Penal no se deriva de la apreciación del mismo supuesto fáctico integrante del subtipo agravado de lesiones (el uso de
un arma o un medio peligroso), sino de otra modalidad comisiva distinta: la intervención de varios agresores que
determinan una situación de superioridad personal patente sobre la víctima.

Una vez visto esto, es interesante ver los diferentes tipos de alevosía. La alevosía traicionera viene constituida por
una agresión a traición, tratando de eliminar la posible defensa de la víctima. Así, es alevoso el ataque que se realiza
por sorpresa, de modo súbito e inopinado, imprevisto, fulgurante y repentino, ejecutado contra quien esta confiado de
que tal tipo de ataque no se produzca. No solo se puede apreciar en los casos que se de la agresión sin previo aviso, ya
que también se da cuando, aun mediando un enfrentamiento, se produce imprevisiblemente un cambio cualitativo en la
situación (STS 477/2017, de 26 de junio).

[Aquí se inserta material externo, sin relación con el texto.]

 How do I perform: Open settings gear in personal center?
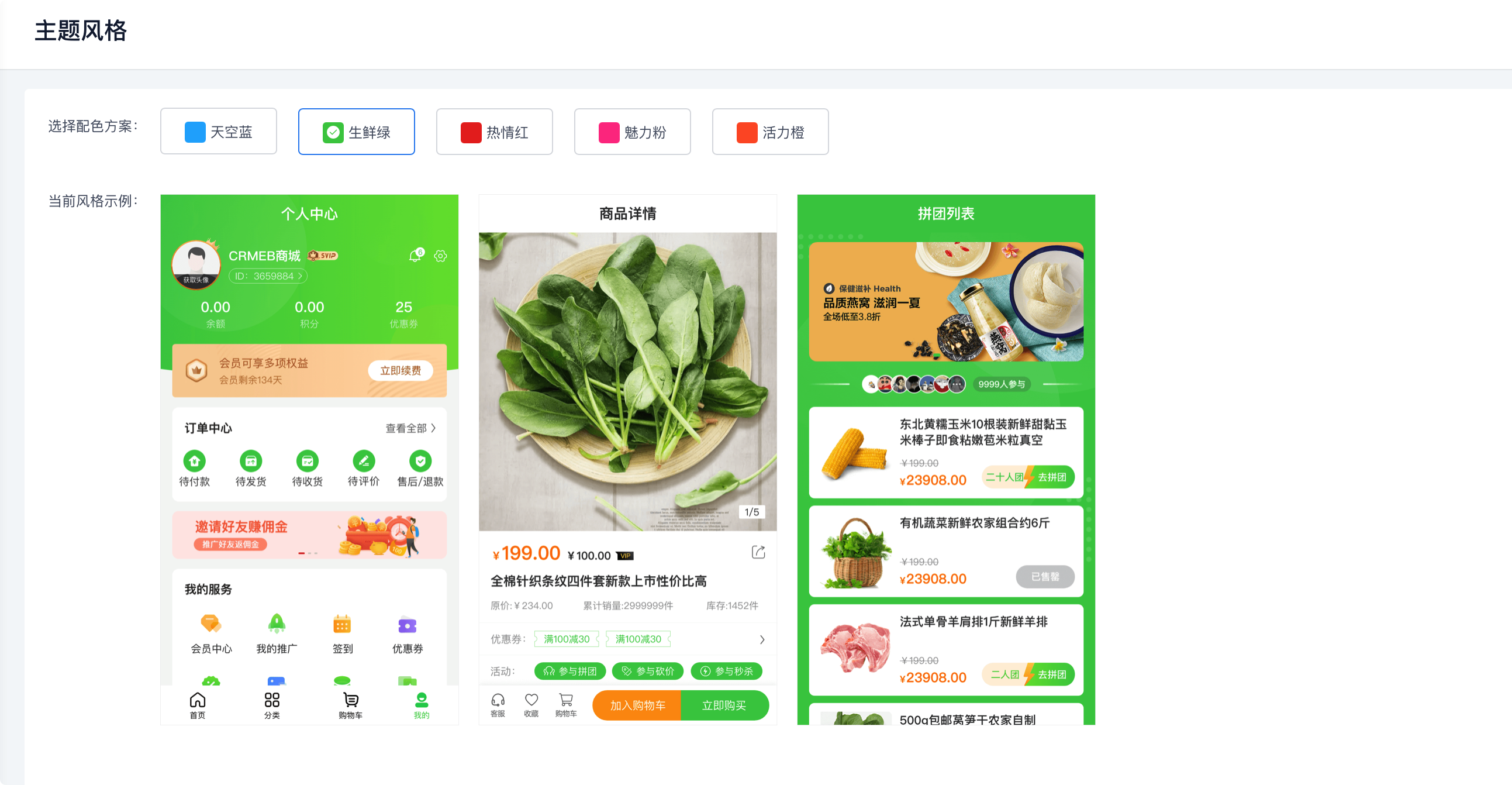pos(440,256)
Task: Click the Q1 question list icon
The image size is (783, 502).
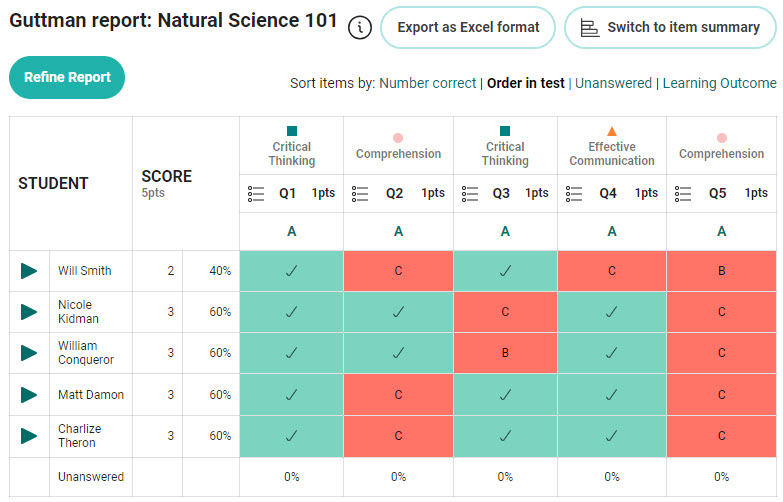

Otra alevosía admitida por el Tribunal Supremo (STS 527/2012, de 20 de junio) es la modalidad especial de alevosía
convivencial basada en la relación de confianza proveniente de la convivencia, generando en la víctima una total
despreocupación respecto de un eventual ataque que pudiera tener su origen en acciones del acusado.

Vistas estas modalidades, cabe hacer un inciso para tratar la compatibilidad del agravante de alevosía con el dolo
eventual. El Tribunal Supremo, en sentencias como la STS 466/2007, de 24 de mayo, declara que no hay ninguna
incompatibilidad ni conceptual ni ontológica en que el agente trate de asegurar la ejecución evitando la reacción de la
víctima -aseguramiento de la ejecución- y que al mismo tiempo continúe con la acción que puede tener como resultado
de alta probabilidad la muerte de la víctima, la que acepta en la medida que no renuncia a los actos efectuados.

La última modalidad de alevosía que vamos a ver es la alevosía sobrevenida, también conocida como sorpresiva, que
se da en aquellos casos en los que, aun habiendo mediado un enfrentamiento previo sin circunstancias iniciales
alevosas, se produce un cambio cualitativo en la situación. Por tanto, el Tribunal Supremo declara en sentencias como
la STS 450/2017, de 21 de junio, que la alevosía sobrevenida surge cuando en un momento posterior de la actuación
agresiva, se aprovecha por el sujeto activo la situación de absoluta indefensión en que se encuentra la víctima para
ejecutar una nueva y diferente agresión distinta a la anteriormente realizada.

Por último, hay que aclarar que se puede cometer el delito de lesiones agravado del artículo 148 por comisión por
omisión en los casos en que el omitente se encuentre en una posición de garante respecto a una víctima que fuere
menor de doce años o una persona con discapacidad necesitada de especial protección.